Stated problem: Can you format everything from the line containing "You are a GUI" down to the end of the records as a JSON list of strings, one string per line and no blank lines? Leave the pictures out.

Given records:
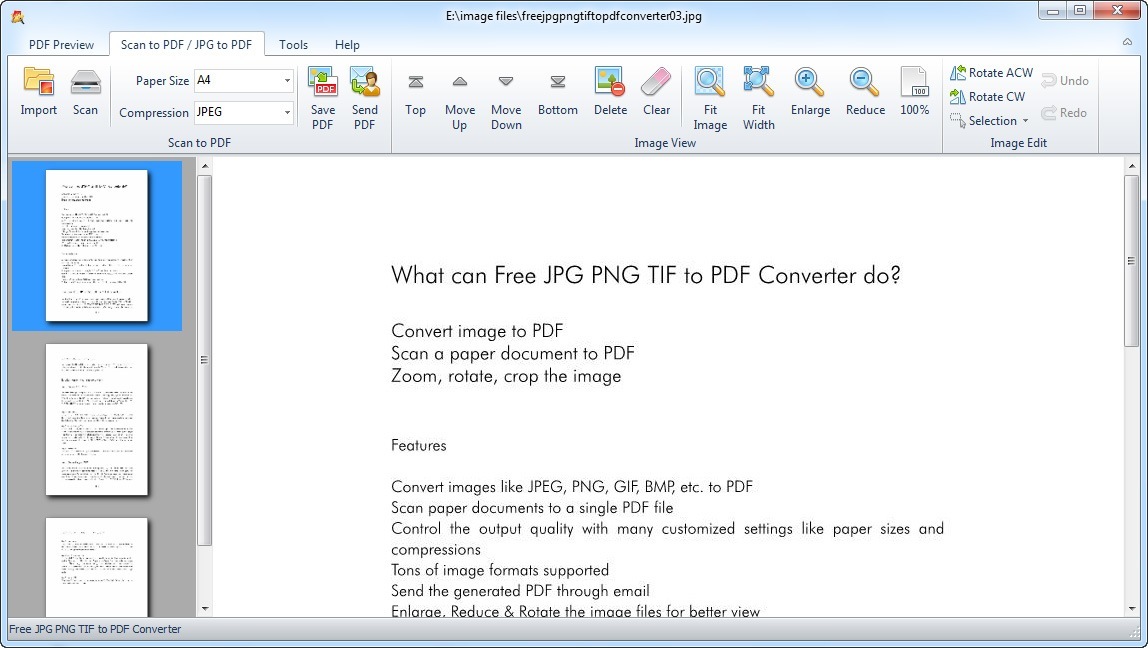Viewport: 1148px width, 648px height.
Task: Open the Paper Size dropdown
Action: pyautogui.click(x=286, y=80)
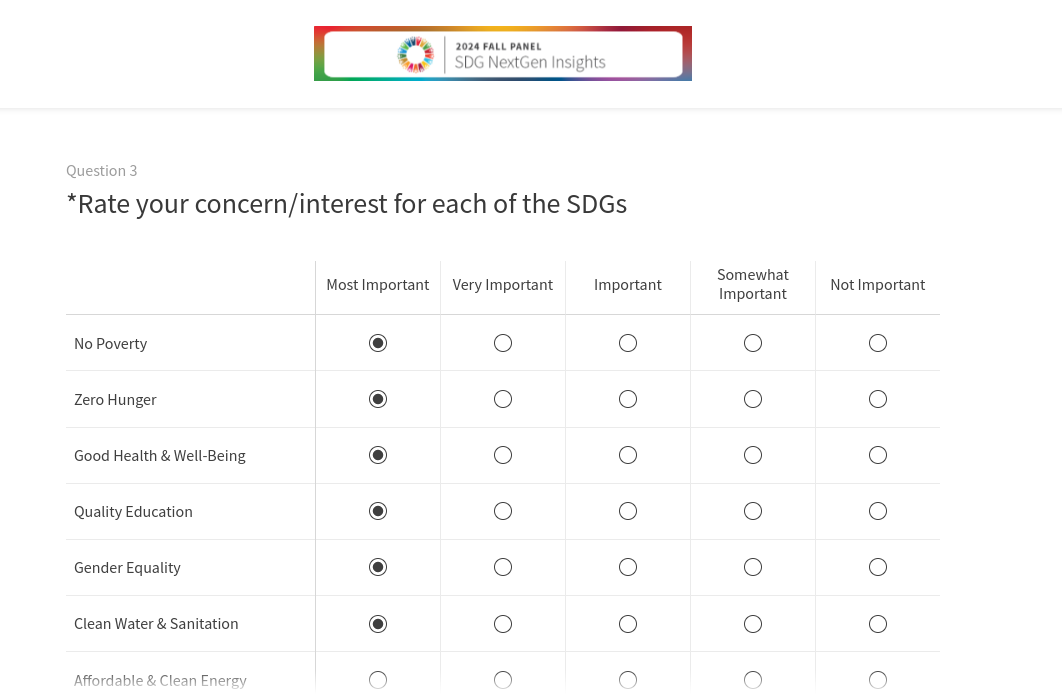Choose Important for Gender Equality
Screen dimensions: 1062x698
628,567
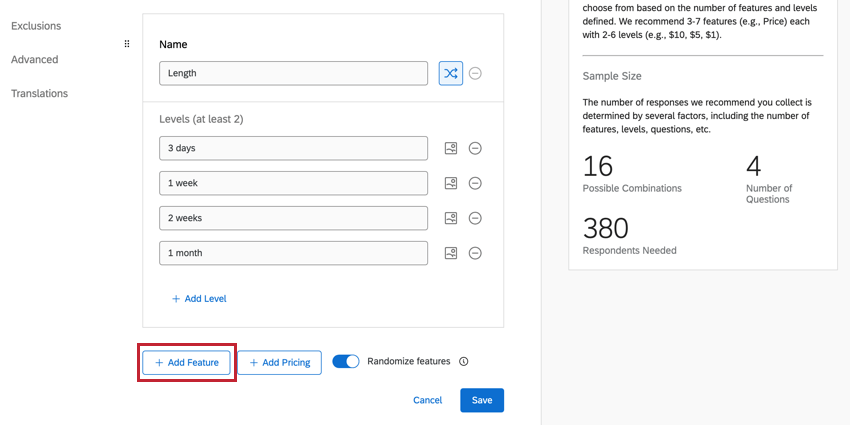850x425 pixels.
Task: Remove the Length feature with minus icon
Action: pyautogui.click(x=476, y=73)
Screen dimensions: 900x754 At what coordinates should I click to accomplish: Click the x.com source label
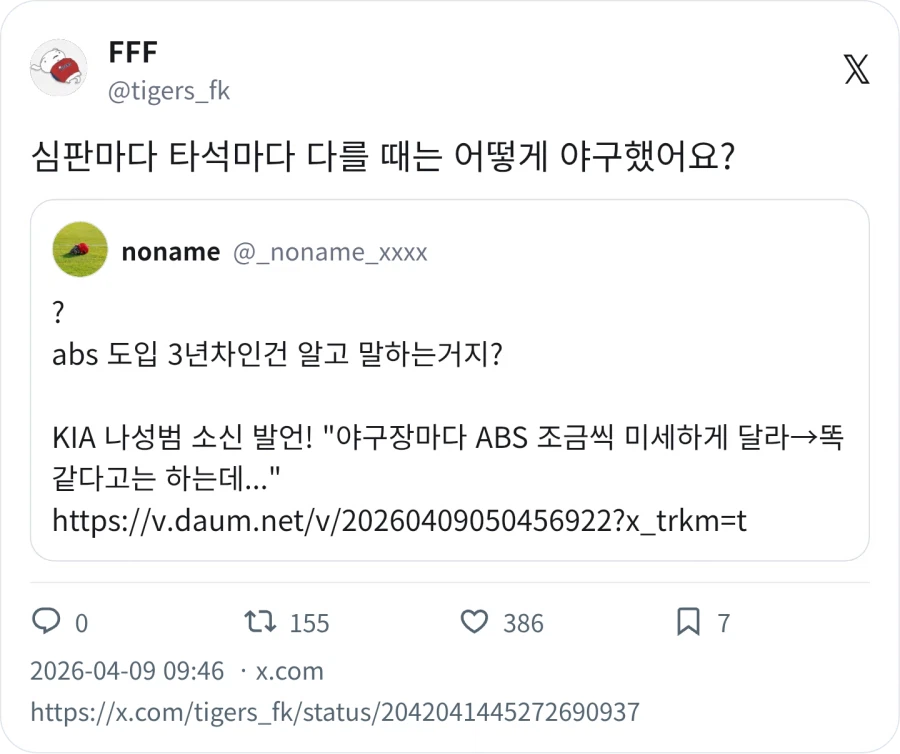point(288,671)
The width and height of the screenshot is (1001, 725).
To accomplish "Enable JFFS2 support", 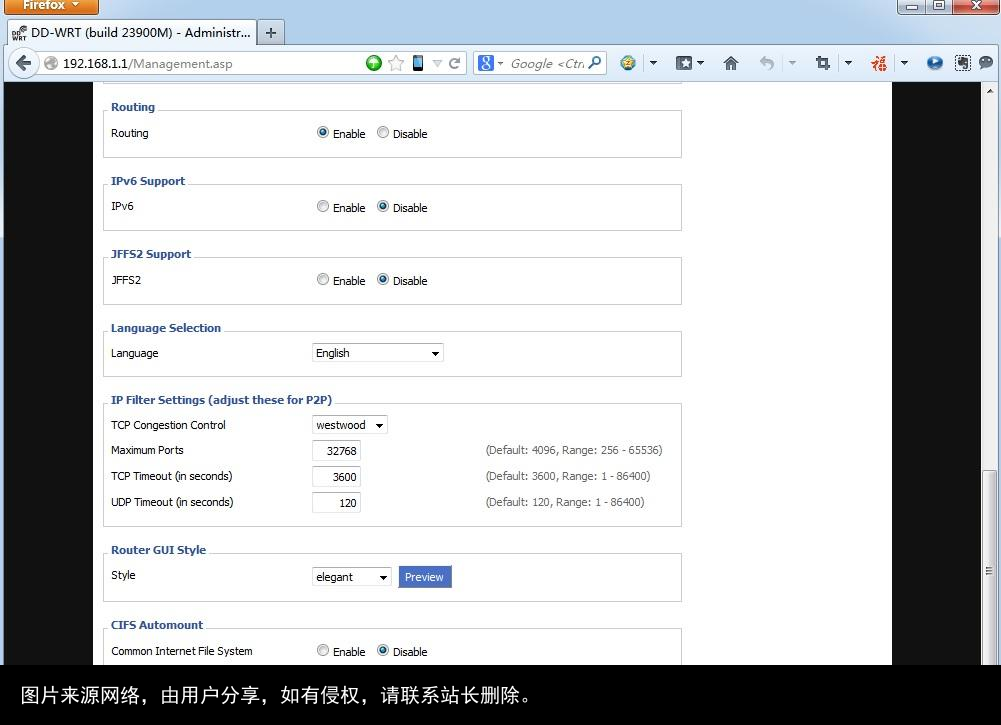I will tap(323, 280).
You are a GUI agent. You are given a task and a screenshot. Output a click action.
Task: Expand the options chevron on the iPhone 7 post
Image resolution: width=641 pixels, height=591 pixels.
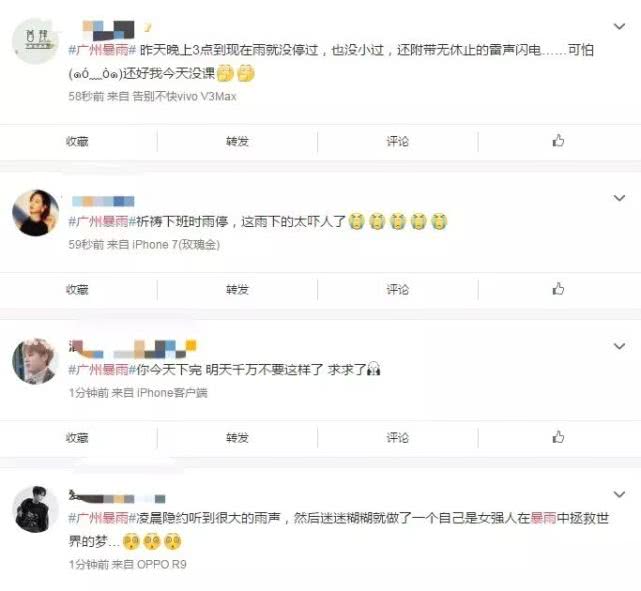pos(620,198)
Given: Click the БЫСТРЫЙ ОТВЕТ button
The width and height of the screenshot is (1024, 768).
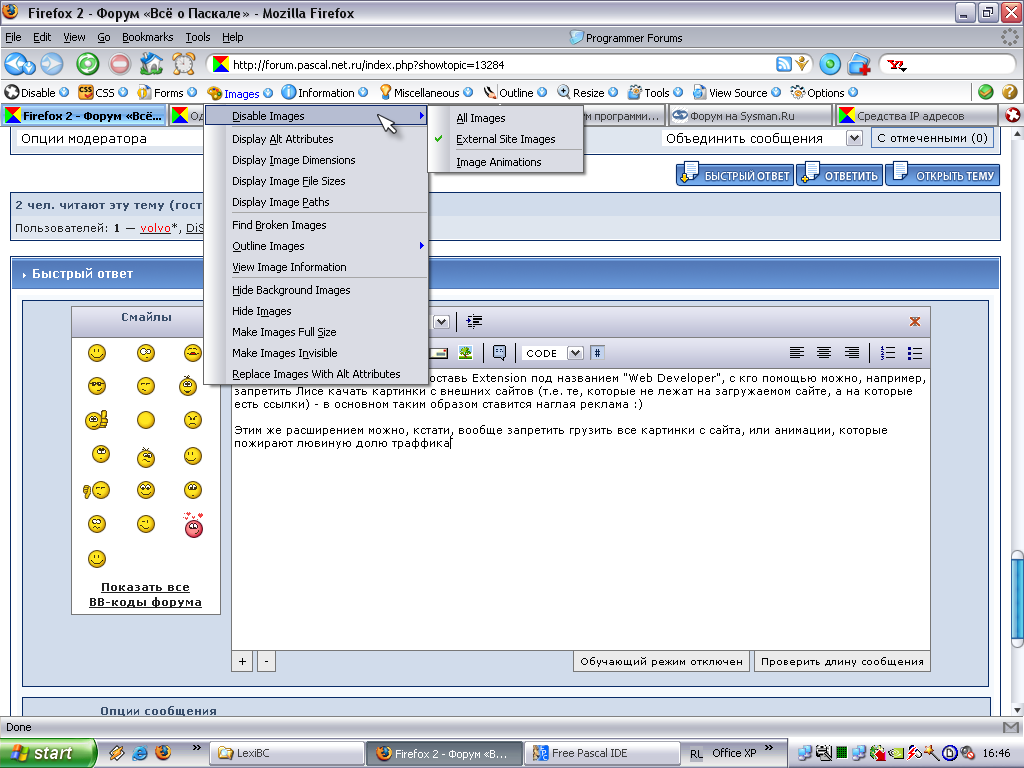Looking at the screenshot, I should [735, 176].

Complete response:
[
  "You are a GUI agent. You are given a task and a screenshot. Output a click action.",
  "Task: Expand the options chevron on the iPhone 7 post",
  "Image resolution: width=641 pixels, height=591 pixels.",
  "pos(620,198)",
  "Given: Click the БЫСТРЫЙ ОТВЕТ button",
  "The width and height of the screenshot is (1024, 768).",
  "Looking at the screenshot, I should [735, 176]."
]